Voltou à discussão na última semana a possibilidade de se trocar o sistema de governo do Brasil por meio de uma Proposta de Emenda à Constituição (PEC). A ideia, defendida pelo presidente da Câmara dos Deputados, Arthur Lira (PP-AL), é que o presidencialismo seja substituído pelo semipresidencialismo ou pelo parlamentarismo. A proposta, que valeria apenas a partir de 2026, diminuiria os poderes do presidente da República, que passaria a ser apenas chefe de Estado, e criaria a figura do primeiro ministro, chefe de governo, que efetivamente teria o papel de governar a nação. Hoje, o presidente da República é tanto chefe de Estado como chefe de governo.

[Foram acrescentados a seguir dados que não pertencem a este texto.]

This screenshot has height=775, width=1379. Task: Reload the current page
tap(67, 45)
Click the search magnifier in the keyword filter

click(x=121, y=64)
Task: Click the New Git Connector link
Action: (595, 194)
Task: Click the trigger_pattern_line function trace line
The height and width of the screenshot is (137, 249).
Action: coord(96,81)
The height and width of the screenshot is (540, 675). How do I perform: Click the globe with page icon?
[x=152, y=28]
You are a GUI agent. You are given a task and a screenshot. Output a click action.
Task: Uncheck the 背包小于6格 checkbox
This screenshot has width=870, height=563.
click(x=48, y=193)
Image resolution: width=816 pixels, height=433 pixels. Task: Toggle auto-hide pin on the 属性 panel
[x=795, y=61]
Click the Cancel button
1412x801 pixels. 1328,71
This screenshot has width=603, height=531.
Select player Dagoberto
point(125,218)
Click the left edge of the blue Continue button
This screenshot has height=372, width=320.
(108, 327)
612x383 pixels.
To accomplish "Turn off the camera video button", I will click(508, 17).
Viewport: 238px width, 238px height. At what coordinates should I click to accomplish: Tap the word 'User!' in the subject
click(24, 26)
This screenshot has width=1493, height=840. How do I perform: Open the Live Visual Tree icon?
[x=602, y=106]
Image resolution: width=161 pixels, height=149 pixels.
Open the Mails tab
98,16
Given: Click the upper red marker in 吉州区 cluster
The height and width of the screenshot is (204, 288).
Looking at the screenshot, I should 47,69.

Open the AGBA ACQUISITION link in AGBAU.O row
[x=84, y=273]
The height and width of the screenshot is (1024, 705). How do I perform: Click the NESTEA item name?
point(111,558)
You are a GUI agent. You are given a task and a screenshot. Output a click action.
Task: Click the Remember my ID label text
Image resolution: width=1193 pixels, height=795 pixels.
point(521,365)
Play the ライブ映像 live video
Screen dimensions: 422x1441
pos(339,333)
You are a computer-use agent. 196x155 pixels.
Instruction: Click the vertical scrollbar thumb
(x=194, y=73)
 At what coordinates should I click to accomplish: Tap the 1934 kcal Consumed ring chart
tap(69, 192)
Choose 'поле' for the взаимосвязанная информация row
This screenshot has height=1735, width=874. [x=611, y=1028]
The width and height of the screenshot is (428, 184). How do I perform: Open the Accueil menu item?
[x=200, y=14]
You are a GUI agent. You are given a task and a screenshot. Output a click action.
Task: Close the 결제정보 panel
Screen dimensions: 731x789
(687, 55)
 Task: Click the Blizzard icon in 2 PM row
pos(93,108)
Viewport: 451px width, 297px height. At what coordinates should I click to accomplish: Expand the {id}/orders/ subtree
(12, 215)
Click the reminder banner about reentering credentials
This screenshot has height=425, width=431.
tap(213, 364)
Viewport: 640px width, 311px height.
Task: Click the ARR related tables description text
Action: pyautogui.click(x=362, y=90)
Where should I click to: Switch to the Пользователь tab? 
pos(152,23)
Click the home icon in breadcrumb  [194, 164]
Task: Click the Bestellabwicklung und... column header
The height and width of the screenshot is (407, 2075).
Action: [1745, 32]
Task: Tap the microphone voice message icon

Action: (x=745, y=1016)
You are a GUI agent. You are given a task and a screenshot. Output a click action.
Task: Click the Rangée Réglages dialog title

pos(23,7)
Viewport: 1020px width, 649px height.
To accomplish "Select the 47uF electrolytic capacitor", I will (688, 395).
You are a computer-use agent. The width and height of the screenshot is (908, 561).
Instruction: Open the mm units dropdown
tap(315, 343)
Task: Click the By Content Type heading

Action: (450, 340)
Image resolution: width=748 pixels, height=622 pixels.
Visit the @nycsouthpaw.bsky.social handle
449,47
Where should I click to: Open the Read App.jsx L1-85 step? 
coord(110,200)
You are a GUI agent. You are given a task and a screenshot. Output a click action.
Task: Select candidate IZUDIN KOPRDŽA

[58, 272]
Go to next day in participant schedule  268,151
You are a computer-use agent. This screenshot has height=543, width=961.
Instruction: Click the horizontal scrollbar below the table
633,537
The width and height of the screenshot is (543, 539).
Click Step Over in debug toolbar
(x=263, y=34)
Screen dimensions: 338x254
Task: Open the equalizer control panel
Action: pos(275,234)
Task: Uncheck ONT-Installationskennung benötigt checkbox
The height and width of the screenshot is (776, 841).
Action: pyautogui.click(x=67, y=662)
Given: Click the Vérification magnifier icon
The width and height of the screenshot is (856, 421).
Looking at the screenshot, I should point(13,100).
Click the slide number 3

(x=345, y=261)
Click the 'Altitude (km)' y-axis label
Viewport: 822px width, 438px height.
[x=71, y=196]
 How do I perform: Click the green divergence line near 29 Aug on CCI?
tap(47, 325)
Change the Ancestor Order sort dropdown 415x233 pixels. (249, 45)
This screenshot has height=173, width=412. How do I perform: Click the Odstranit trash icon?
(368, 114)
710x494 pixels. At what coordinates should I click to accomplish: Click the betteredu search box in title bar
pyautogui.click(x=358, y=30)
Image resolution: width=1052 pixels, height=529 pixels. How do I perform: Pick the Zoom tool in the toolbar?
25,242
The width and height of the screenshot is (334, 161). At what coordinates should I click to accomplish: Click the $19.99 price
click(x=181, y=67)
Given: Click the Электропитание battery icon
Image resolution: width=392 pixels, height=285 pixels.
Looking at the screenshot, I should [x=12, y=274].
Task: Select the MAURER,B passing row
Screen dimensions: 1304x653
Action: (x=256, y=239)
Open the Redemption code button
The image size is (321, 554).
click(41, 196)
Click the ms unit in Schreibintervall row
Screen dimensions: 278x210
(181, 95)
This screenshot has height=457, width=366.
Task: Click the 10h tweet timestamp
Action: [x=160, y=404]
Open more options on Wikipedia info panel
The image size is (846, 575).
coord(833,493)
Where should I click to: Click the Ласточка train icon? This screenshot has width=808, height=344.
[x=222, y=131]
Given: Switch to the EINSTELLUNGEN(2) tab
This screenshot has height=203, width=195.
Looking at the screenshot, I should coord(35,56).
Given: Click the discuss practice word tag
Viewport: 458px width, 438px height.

O primeiro-ministro teria seu papel vinculado ao Congresso – assim como em países parlamentaristas, como o Reino Unido, em que a permanência do chefe de Governo depende da construção de uma maioria no Parlamento, e trocas em momentos de crise não são raras.
Ideia não é nova
A ideia não é nova, ela ressurge toda vez que o Brasil passa por um momento de crise institucional. Isso porque, para os defensores do semipresidencialismo, um processo de impeachment acaba sendo traumático para o país, criando polarização e enfraquecendo a democracia.
Além de Lira, outras figuras também defendem a troca do sistema de governo, como o ministro do Tribunal Superior Eleitoral (TSE), Luís Roberto Barroso, e o ex-presidente Michel Temer (MDB). A troca para o parlamentarismo também é uma das bandeiras do PSDB, que trabalhou ativamente pela implantação do sistema durante o governo de Fernando Henrique Cardoso.
Em 1993 um plebiscito chegou a ser feito para definir qual seria o sistema adotado no país. O presidencialismo venceu o parlamentarismo com 69.20% dos votos. Anteriormente, em 1963, no governo João Goulart, um outro plebiscito já havia sido realizado, com mais de 80% da população optando pelo presidencialismo.
Posteriormente, deputados apresentaram uma PEC propondo o sistema que dá mais força ao Congresso. A discussão da constitucionalidade da PEC foi parar no Supremo Tribunal Federal (STF), após questionamento de deputados do PT. O processo nunca teve uma decisão definitiva, uma vez que foi registrada desistência dos autores. Ainda assim, vale destacar que o STF não acatou o mandado de segurança pedindo que a tramitação da PEC fosse impedida.
Decisão anterior não impede nova tentativa
O episódio serve de comparativo porque os argumentos utilizados, na época, eram os mesmos adotados hoje contra a alteração no sistema. Era dito que o povo brasileiro já se pronunciou por meio do plebiscito e que a proposta atentava contra as cláusulas pétreas da Constituição.
Marcelo Weick Pogliese, advogado especialista em direito eleitoral, membro da Academia Brasileira de Direito Eleitoral e Político (Abradep) discorda que haja impeditivo. “Não entendo que a decisão plebiscitária de 1993 tenha inviabilizado a possibilidade de novo debate e deliberação, pelo Congresso Nacional, sobre implantação do parlamentarismo ou do presidencialismo. Não há previsão constitucional ou legal que impeça o enfrentamento do tema sistema de governo, depois de 28 anos daquela consulta popular”, defende.
Na avaliação do jurista, se a mudança fosse inconstitucional, o próprio resultado do plebiscito de 1993 seria inválido, caso o resultado fosse a favor do parlamentarismo.
“Sistema de Governo (presidencialismo, parlamentarismo ou semipresidencialismo) não viola quaisquer dos incisos do parágrafo quarto do art. 60 da Constituição Federal”, pontua, citando o artigo que trata das cláusulas pétreas.
Parlamentarismo enfrenta dificuldades políticas
Mesmo que uma PEC pela troca do sistema político consiga tramitar sem encontrar dificuldades na Justiça, é improvável que a ideia avance no Congresso. Assim como o PT se posicionou contra a mudança em 1993, grande parte da esquerda hoje ainda resiste ao projeto.
Para o cientista político e CEO da Arko Advice, Murillo de Aragão, a proximidade do ano eleitoral pode impedir o avanço da proposta. Além disso, a população não está convencida de que é uma boa ideia entregar mais poder nas mãos do Parlamento.
“Há um desprestígio do Congresso perante a sociedade, então a tramitação da proposta pode encontrar oposição popular e isso, de alguma maneira, enfraquece o debate. Por outro lado, o fato é que temos um semipresidencialismo de fato, que pode ser aperfeiçoado por meio de ajustes pequenos, não necessariamente por meio de uma emenda constitucional que pode suscitar embates intensos”, analisa.